** START Given information **

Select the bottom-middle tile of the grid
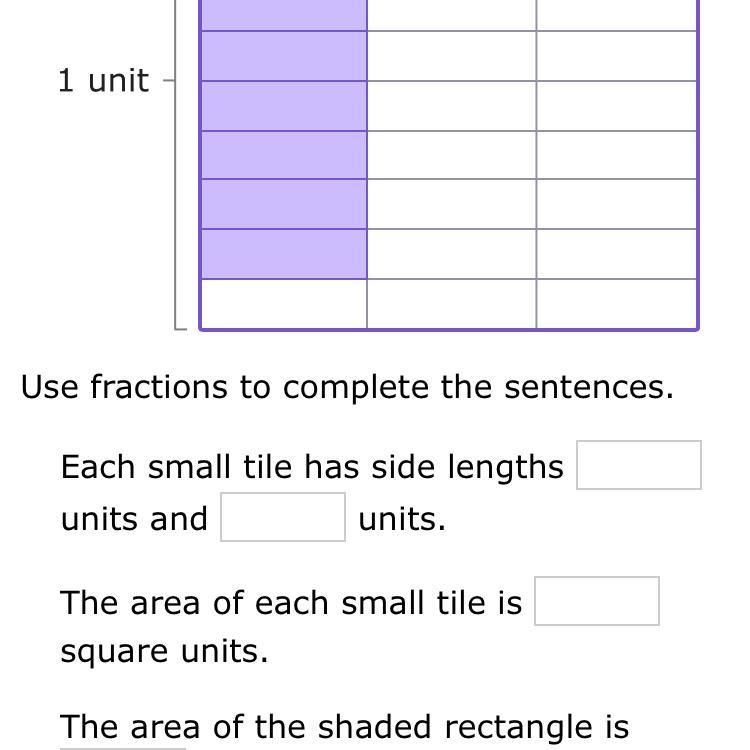The height and width of the screenshot is (750, 750). pyautogui.click(x=451, y=303)
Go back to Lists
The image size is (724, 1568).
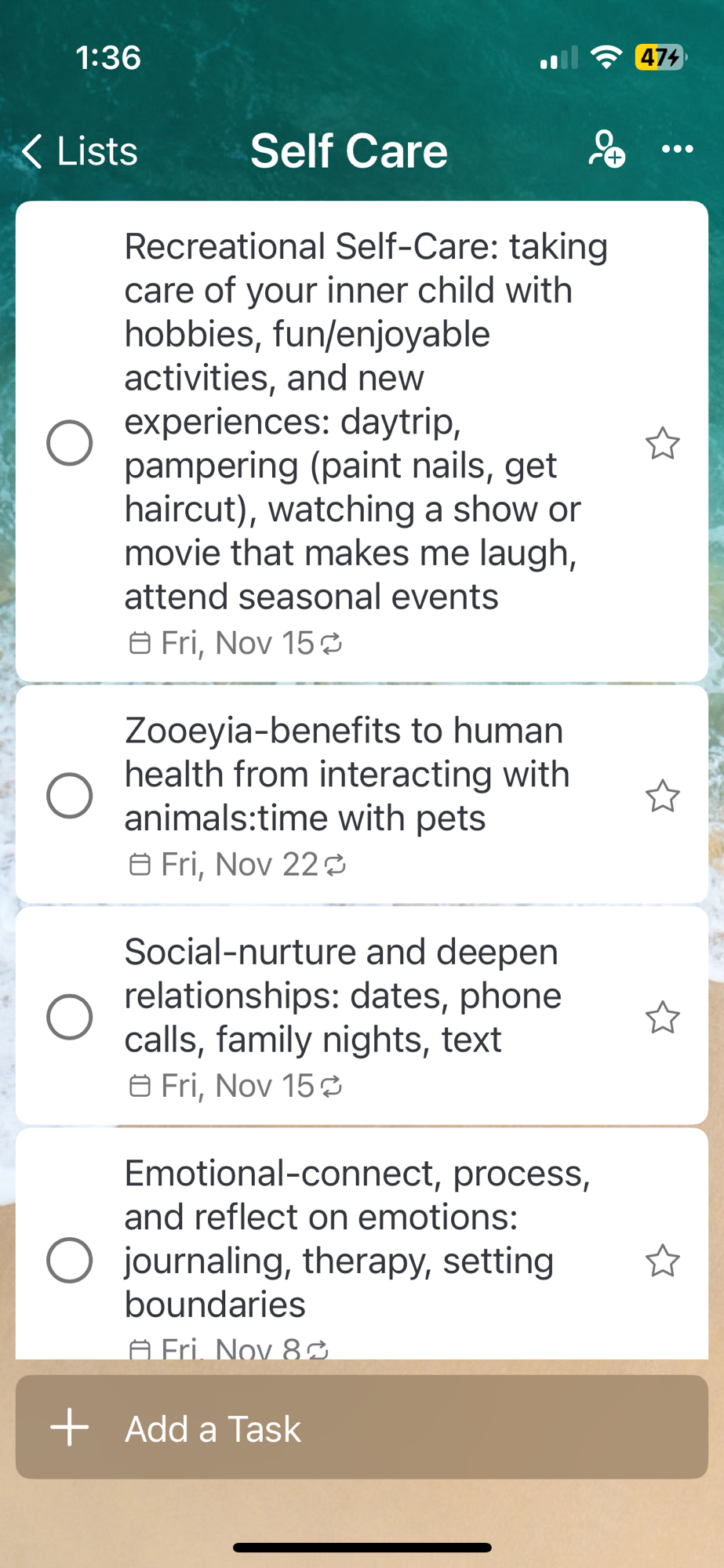pyautogui.click(x=80, y=151)
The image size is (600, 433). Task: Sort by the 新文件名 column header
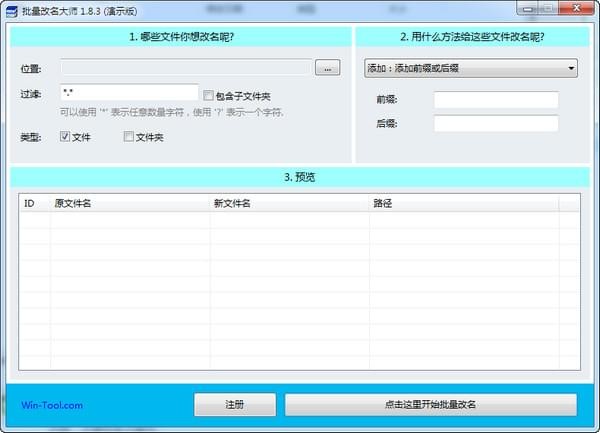point(288,203)
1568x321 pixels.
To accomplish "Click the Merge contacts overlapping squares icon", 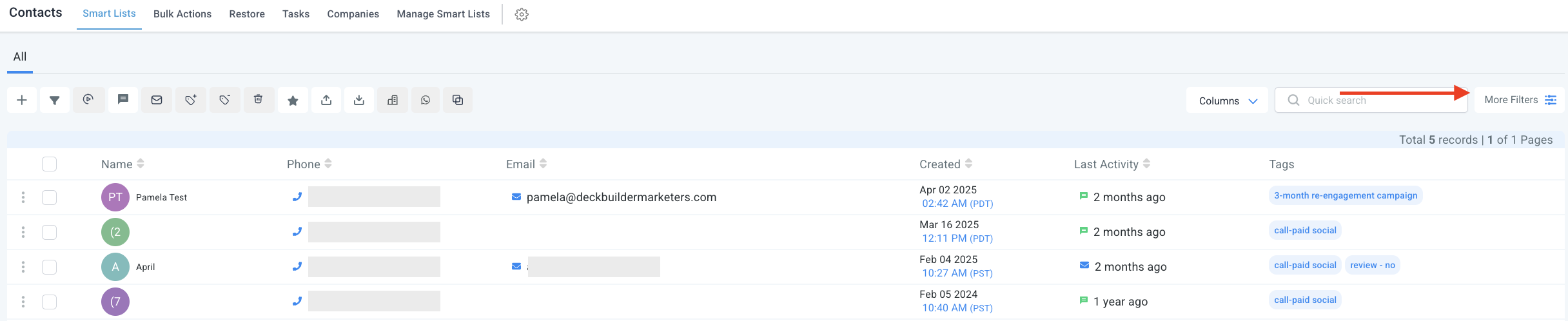I will pos(458,100).
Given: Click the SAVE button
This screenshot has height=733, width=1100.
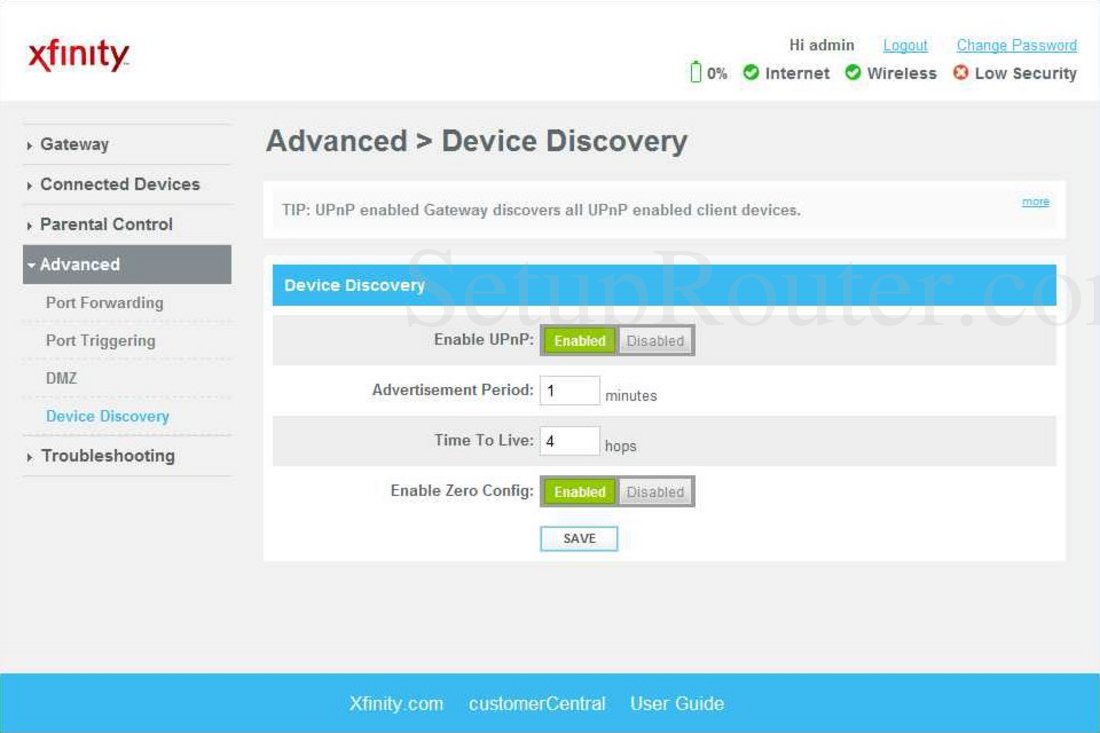Looking at the screenshot, I should pyautogui.click(x=579, y=538).
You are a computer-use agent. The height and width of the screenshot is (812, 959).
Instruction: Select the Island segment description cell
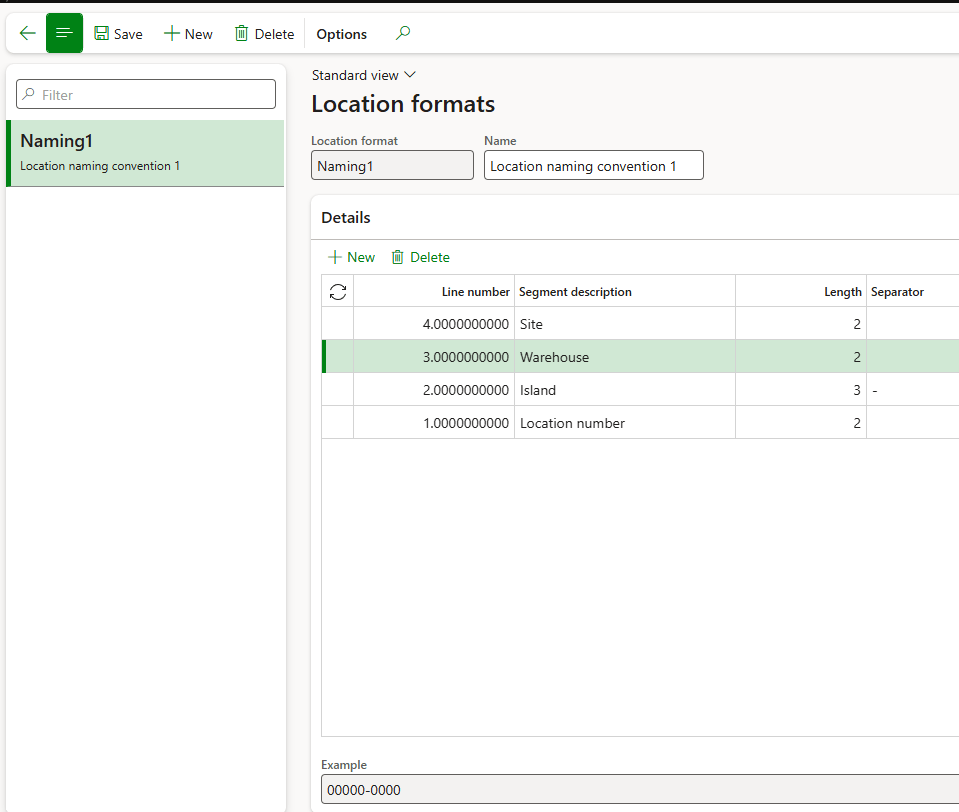pos(624,390)
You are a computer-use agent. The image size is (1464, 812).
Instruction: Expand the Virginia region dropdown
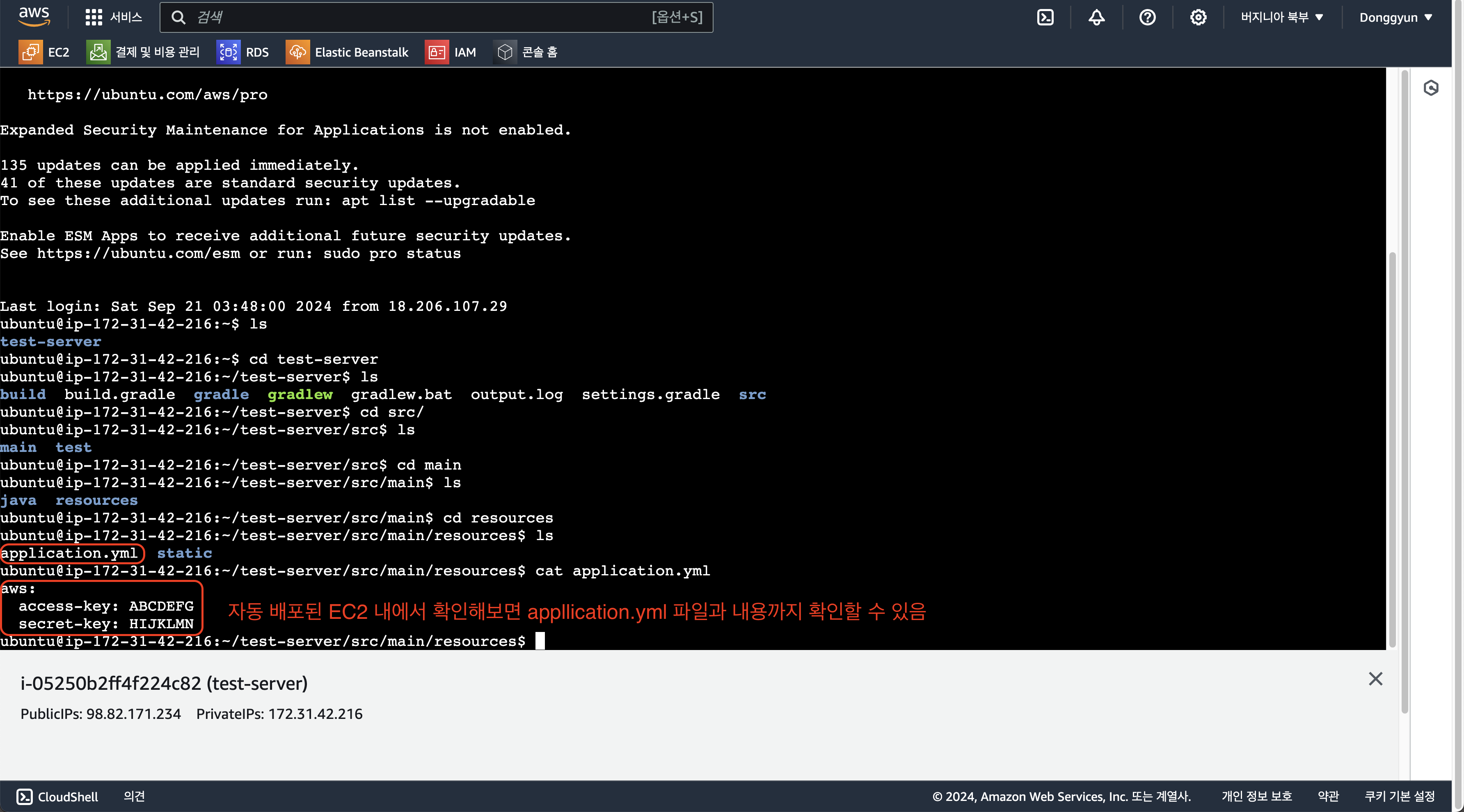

** END Given information **

- [Exercise details]
Extract everything from the line containing "You are a computer-use agent. The image" down to the last of the lines above, inclusive, copying them verbatim and leaving out the pictures.

- [Response]
You are a computer-use agent. The image size is (1464, 812).
Instruction: Expand the Virginia region dropdown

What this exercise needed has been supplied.